Ah, but there is one comic: The original crayon-and-pencil drawings for issue no. 1 of “Being Bag,” a kind of proto-underground produced in 1965 by members of the Drop City artists commune. Its creators were reading Marvel superhero comics at the time, and were especially taken with Steve Ditko-era “Dr. Strange,” explained Clark Richert, a member of the collective who was looking over the pages recently with Ed Heinz, another Drop City veteran.

Artifacts from Drop City dominate the “drop out” section of the show, including a half-zonohedron dome housing a spinning painting designed to be viewed under strobe lights. As far out as that sounds, Richert said they thought of themselves as an artists commune, not a bunch of hippies grooving in Colorado’s high desert.

“Definitely not,” added Heinz.

“The purpose wasn’t a commune, but we were fairly communal,” Richert said. “… The purpose was art production.”

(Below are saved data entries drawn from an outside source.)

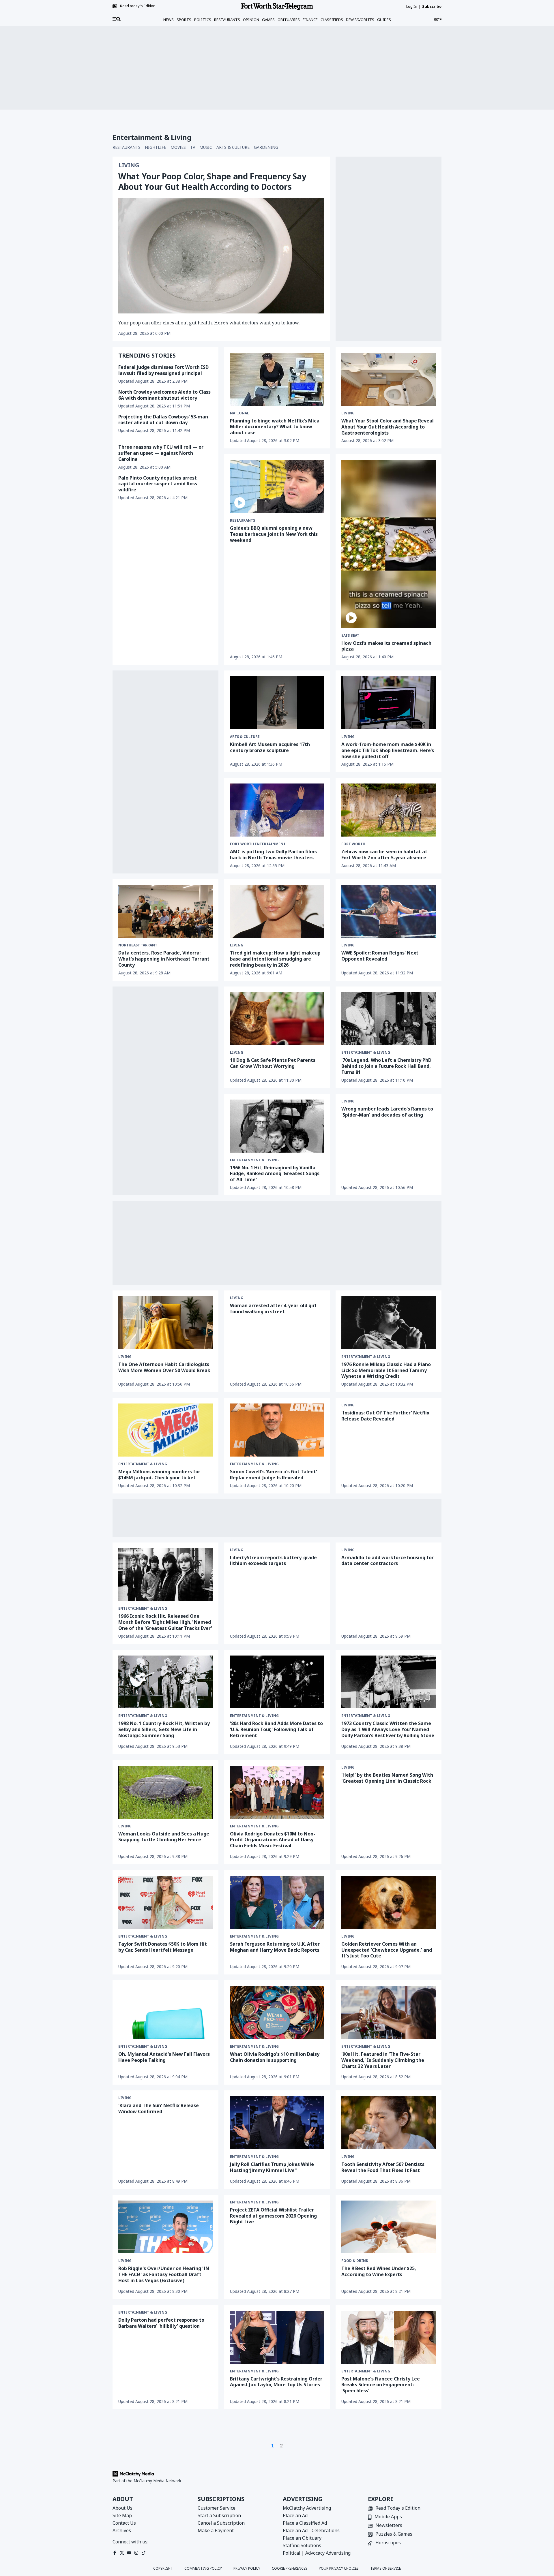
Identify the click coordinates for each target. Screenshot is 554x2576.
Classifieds (332, 19)
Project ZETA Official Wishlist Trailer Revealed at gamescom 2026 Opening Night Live (273, 2216)
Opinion (251, 19)
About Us (122, 2508)
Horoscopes (388, 2543)
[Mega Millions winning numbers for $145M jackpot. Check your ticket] (165, 1430)
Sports (184, 19)
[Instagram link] (136, 2553)
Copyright (163, 2568)
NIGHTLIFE (155, 147)
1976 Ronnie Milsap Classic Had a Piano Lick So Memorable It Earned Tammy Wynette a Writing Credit (386, 1370)
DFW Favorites (360, 19)
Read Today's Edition (397, 2508)
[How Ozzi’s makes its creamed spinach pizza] (388, 544)
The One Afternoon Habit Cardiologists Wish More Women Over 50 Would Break (164, 1367)
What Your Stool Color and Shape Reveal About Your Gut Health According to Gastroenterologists (387, 427)
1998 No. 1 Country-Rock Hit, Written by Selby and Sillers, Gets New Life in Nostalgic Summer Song (164, 1729)
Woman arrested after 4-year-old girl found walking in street (273, 1308)
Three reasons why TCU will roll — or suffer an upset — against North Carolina (160, 453)
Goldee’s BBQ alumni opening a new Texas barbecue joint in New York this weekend (274, 534)
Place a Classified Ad (305, 2523)
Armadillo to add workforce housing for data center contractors (387, 1560)
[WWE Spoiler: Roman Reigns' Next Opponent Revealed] (388, 911)
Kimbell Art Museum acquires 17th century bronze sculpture (270, 747)
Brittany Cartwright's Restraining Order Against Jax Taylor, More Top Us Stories (276, 2382)
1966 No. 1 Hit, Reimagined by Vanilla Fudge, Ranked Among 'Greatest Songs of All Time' (274, 1173)
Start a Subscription (219, 2515)
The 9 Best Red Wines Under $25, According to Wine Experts (378, 2271)
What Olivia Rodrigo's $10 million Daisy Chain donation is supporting (274, 2057)
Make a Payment (216, 2530)
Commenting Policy (203, 2568)
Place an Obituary (302, 2538)
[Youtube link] (129, 2553)
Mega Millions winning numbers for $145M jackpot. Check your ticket (159, 1474)
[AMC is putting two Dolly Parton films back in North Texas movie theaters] (277, 810)
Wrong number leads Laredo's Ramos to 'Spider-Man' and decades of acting (387, 1112)
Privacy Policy (246, 2568)
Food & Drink (354, 2261)
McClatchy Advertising (307, 2508)
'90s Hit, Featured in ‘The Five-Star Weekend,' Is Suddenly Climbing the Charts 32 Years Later (382, 2060)
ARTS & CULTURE (233, 147)
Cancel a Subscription (221, 2523)
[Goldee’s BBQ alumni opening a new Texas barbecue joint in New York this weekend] (277, 486)
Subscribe (431, 6)
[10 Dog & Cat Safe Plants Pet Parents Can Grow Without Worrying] (277, 1018)
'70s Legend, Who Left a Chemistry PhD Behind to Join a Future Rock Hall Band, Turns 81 (386, 1066)
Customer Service (216, 2508)
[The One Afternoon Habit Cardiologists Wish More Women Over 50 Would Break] (165, 1322)
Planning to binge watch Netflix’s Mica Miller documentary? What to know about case (274, 427)
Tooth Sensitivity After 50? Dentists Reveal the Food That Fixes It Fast (382, 2167)
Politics (202, 19)
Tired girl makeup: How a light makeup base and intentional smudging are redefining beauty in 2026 (275, 959)
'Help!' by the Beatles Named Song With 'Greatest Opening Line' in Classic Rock (387, 1778)
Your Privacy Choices (339, 2568)
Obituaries (289, 19)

Heinz said Drop City splintered in the early ’70s for fairly mundane reasons. Hangers-on became a distraction. The collective’s members matured. They formed relationships, had children and needed to make money. (“Being Bag” was an early and unsuccessful attempt at generating an income.)

“We lost our focus during that time,” Heinz said.

It was a grand experiment but, Richert insisted, not a failure.

“Drop City was the biggest success of my life,” he said.


Hippie Modernism: The Struggle for Utopia

When: Through Feb. 28

Where: Walker Art Center, 1750 Hennepin Ave.